◆ Exercise aim:
Using the "No Guarantee of Success" text below, answer these:
(a) When did the NEM commence?
(b) Which review is the NEG a response to?
(c) How many issues arising from the Reliability Guarantee does the writer plan to focus on?

◆ Text passage:
========================================================================

No Guarantee of Success

The NEM and its associated – but quite separate – contract markets are a complex physical and economic system, and since commencement nearly two decades ago changes to either have been incremental, long in gestation, and actively debated.

So it’s more than a little surprising that the federal government’s proposed National Energy Guarantee (“NEG”) framework, which would represent the largest and most significant set of changes to those markets yet, has been unveiled with great haste, no consultation, and very limited detail, but has received widespread, if cautious, acceptance.

Even more surprising when almost nothing in the Finkel Review – to which the NEG is a response – recommended or presaged these particular changes, or anything closely resembling them.

Partly for reasons of space but also because I suspect it’s both less well understood and a bigger change to the NEM design than its counterpart “Emissions Guarantee”, I’ll focus here on four issues arising from the NEG’s “Reliability Guarantee” (“NEGRG”).

========================================================================

◆ Data excerpt:

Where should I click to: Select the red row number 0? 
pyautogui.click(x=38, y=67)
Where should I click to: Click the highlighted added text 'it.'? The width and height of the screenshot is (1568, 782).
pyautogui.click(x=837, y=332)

========================================================================

◆ Written response:
(a) Nearly two decades ago.
(b) The Finkel Review.
(c) Four.